A recent study by the CVS Health Research Institute found that the pharmacy retailer's prescription refill program boosts medication adherence while reducing drug waste.
The research was published in the American Journal of Managed Care and is the first to show the impact of prescription refill programs on medication adherence -- a major public health issue costing the nation approximately $300 billion a year in health care spending.
Researchers analyzed data from more than 250,000 CVS/caremark members who filled either 30- or- 90-day prescriptions for at least one of 11 common chronic conditions at a CVS store. Medication adherence was measured using the Medication Possession Ratio (MPR).
Members who received a 30-day supply of chronic medications and were enrolled in CVS' ReadyFill, an automatic prescription refill program launched in 2009, had a MPR of three points higher than members who filled medications the traditional way. Enrollees also had 2.5 fewer days of excess medication on hand.

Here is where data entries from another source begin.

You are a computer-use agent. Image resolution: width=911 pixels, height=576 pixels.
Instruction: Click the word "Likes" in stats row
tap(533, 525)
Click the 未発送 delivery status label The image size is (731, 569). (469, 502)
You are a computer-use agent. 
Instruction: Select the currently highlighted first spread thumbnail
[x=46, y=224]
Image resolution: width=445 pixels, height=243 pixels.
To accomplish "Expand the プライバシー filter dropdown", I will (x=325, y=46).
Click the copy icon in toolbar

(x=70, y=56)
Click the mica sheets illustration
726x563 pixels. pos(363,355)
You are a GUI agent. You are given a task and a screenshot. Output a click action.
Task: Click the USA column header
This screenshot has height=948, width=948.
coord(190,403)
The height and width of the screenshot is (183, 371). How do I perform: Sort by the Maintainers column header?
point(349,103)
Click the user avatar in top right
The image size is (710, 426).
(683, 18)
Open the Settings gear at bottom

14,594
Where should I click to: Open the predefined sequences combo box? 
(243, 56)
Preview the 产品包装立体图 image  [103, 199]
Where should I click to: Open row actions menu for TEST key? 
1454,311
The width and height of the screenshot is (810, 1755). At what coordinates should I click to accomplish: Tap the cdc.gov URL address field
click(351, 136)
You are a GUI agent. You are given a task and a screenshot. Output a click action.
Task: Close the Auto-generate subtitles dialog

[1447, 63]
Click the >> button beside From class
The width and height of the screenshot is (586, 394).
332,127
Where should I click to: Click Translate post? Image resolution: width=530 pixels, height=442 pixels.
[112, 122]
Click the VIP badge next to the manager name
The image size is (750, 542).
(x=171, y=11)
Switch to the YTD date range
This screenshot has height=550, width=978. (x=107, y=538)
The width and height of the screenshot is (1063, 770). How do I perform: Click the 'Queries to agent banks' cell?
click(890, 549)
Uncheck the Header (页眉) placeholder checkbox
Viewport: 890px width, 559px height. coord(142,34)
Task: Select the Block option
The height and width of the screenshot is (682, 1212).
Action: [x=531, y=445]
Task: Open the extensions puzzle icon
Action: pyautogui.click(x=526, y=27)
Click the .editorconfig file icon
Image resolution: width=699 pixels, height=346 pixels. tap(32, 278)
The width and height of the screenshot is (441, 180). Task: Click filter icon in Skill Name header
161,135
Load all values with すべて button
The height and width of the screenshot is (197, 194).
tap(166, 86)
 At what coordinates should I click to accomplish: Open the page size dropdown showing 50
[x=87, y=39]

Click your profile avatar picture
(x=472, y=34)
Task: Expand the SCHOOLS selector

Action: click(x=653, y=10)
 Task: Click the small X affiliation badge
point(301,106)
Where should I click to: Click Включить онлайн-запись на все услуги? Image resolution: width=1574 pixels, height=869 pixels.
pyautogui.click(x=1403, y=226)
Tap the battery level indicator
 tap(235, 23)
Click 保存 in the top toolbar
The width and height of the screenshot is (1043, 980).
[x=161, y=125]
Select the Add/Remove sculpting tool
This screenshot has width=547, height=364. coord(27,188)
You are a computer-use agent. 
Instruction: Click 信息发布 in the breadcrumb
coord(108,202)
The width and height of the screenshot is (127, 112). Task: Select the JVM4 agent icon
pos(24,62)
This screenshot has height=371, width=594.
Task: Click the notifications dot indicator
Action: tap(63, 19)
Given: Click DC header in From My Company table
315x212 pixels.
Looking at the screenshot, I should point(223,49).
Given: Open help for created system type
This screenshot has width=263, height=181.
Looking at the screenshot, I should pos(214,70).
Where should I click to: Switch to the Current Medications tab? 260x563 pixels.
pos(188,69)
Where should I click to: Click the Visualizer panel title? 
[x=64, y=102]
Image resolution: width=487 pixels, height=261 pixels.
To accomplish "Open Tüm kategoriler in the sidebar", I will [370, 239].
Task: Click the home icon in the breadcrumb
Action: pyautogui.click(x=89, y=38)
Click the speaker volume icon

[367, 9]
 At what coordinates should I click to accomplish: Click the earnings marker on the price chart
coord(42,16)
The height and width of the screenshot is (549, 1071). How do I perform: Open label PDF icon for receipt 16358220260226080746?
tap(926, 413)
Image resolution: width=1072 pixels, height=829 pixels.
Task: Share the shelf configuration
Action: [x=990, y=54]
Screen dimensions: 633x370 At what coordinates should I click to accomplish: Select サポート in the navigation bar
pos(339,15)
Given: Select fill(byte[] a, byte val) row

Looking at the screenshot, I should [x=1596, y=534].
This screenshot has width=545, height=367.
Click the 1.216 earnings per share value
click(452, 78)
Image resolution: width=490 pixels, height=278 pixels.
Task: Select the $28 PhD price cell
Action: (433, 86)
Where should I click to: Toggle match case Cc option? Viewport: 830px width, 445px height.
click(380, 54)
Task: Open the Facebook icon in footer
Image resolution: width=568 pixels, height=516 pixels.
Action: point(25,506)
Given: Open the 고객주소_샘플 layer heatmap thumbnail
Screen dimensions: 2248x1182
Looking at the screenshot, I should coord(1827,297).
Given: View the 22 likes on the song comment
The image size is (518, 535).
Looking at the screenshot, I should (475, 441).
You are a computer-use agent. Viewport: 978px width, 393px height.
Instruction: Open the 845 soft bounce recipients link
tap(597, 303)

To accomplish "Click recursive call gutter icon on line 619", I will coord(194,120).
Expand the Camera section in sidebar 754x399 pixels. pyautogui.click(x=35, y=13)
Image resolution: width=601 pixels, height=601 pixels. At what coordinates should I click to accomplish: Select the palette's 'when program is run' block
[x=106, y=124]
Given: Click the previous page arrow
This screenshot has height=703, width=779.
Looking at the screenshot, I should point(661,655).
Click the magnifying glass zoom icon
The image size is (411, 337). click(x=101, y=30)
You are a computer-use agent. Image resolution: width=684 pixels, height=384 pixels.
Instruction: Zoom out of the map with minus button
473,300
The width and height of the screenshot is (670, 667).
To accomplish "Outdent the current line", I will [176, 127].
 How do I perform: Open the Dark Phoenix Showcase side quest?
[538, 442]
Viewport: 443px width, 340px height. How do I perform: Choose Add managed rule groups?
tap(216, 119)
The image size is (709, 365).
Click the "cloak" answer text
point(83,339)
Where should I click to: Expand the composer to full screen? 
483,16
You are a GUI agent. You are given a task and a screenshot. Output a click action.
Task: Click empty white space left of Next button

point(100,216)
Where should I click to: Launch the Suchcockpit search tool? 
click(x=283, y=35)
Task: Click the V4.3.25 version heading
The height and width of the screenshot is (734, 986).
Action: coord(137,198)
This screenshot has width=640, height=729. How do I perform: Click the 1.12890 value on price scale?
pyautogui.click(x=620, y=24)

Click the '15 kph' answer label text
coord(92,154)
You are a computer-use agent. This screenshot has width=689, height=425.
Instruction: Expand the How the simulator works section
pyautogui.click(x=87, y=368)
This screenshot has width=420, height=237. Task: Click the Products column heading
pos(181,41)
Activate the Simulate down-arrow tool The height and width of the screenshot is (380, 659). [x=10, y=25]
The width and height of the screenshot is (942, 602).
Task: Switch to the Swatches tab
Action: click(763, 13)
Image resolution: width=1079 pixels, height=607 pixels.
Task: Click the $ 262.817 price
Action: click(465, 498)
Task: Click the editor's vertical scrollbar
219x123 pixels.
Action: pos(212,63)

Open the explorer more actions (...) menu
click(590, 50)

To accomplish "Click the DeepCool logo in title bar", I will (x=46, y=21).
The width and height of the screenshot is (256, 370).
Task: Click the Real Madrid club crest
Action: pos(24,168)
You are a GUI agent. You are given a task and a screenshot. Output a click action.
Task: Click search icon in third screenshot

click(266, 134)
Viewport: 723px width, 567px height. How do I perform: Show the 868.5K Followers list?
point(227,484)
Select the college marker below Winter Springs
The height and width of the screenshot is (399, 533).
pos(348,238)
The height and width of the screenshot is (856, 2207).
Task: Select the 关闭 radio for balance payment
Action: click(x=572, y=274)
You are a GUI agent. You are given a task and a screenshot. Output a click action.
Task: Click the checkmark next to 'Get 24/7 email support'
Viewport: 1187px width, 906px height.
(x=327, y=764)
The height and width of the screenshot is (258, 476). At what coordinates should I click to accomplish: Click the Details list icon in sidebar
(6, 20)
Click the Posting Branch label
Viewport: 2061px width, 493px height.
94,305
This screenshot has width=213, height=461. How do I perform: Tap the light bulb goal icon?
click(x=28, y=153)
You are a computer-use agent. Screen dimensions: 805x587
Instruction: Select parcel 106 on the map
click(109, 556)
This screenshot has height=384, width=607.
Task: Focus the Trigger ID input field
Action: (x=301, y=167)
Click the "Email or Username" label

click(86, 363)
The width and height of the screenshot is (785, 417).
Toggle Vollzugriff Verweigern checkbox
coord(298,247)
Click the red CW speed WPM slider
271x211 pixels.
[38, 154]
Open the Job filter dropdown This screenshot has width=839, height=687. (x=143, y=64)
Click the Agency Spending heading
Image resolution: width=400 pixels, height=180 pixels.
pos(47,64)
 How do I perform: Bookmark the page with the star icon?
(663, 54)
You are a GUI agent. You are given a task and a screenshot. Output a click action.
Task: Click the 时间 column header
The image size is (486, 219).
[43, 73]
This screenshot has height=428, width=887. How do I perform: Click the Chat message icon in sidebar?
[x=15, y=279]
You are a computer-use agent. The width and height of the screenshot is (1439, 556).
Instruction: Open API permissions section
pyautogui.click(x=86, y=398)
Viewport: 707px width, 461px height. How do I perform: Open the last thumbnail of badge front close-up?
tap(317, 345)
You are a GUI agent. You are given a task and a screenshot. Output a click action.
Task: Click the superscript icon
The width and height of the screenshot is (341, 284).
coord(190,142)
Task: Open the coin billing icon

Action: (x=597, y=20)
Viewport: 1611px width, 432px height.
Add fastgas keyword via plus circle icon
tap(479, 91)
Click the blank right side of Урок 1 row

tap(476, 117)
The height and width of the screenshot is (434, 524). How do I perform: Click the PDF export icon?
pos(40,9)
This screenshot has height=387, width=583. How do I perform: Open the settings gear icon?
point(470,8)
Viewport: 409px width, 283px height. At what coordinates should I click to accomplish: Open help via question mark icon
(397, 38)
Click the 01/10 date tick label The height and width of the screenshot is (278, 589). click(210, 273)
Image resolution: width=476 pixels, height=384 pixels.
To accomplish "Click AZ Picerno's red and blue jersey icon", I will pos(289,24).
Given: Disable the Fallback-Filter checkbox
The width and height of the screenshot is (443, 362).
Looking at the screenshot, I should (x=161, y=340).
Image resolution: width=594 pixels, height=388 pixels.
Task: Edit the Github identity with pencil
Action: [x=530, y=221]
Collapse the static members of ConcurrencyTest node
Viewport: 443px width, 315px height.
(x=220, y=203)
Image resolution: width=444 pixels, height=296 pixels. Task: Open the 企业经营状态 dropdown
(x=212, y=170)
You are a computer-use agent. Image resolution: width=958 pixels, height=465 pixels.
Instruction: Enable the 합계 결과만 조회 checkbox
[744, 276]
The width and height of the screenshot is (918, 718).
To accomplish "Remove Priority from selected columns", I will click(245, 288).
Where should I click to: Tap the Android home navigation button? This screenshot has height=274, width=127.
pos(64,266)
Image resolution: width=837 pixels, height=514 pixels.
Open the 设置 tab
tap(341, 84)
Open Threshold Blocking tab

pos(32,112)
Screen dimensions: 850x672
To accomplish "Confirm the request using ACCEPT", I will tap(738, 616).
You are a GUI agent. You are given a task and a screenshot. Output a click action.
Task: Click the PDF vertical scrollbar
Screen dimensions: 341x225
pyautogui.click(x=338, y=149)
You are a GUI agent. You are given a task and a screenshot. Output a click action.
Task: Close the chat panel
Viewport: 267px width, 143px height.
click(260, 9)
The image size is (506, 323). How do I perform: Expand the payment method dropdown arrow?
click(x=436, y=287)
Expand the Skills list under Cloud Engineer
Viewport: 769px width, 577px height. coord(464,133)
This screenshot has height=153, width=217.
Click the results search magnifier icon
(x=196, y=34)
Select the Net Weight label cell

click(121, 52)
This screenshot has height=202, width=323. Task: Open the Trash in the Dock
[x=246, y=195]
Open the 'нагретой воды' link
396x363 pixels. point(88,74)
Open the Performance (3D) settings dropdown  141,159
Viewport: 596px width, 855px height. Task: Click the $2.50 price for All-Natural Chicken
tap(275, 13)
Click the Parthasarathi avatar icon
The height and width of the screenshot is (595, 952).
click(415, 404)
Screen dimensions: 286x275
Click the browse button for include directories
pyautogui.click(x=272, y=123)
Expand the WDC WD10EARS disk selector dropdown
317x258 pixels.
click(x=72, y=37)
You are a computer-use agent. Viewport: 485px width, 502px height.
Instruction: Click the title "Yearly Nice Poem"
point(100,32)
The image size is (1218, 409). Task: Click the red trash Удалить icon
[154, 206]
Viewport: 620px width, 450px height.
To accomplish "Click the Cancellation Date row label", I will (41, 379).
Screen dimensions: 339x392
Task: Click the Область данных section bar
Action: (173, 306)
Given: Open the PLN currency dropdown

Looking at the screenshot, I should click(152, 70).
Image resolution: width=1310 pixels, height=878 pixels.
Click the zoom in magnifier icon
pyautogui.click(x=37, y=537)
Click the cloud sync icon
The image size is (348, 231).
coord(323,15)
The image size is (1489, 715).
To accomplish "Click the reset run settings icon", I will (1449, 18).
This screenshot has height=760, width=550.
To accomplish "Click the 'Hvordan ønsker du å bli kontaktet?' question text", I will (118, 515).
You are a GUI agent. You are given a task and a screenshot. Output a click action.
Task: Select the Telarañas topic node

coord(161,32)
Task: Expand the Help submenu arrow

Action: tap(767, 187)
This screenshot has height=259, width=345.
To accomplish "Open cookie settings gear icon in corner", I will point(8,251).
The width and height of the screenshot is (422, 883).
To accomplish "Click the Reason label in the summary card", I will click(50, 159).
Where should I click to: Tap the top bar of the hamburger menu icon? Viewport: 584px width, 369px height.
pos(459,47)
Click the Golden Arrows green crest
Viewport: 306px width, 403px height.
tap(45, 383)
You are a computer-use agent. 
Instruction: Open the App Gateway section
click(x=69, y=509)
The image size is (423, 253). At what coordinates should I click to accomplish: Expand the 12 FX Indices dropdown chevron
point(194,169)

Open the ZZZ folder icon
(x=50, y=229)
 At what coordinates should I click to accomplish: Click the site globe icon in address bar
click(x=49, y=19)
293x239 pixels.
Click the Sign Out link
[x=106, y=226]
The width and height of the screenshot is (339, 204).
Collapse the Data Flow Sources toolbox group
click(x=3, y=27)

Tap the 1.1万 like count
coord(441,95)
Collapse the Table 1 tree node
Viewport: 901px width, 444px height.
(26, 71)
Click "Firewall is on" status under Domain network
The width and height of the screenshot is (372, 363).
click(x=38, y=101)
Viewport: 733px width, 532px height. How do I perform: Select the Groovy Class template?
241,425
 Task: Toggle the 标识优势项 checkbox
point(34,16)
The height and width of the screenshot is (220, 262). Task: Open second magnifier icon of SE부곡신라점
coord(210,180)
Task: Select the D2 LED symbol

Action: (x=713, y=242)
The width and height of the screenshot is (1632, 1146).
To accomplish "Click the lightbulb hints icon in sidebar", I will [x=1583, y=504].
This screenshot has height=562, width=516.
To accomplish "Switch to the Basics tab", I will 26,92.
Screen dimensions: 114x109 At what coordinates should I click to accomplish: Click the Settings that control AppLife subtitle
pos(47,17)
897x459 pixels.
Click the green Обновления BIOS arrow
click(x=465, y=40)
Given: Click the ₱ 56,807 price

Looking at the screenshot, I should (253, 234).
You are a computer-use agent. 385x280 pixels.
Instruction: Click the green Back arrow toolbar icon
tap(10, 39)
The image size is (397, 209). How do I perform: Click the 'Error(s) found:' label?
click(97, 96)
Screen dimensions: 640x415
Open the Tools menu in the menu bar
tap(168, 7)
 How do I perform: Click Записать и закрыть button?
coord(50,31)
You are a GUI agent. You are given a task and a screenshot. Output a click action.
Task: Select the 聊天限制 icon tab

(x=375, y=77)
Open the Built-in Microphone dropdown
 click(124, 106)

The MPR for those ReadyFill enrollees receiving a 90-day supply of medications was 1.4 points higher than non-enrollees. Additionally, the ReadyFill users had approximately two fewer days of an oversupply of medication.
“We created the ReadyFill program to help encourage adherence by providing customers with easy access to an appropriate and adequate medication supply,” CVS Health Pharmacy Services Executive Vice President Joshua Flum said. “At CVS Health, we are committed to helping more people start and stay on their prescriptions every day, and ReadyFill is just one of several adherence services that we offer to help improve health outcomes and reduce total health care costs.”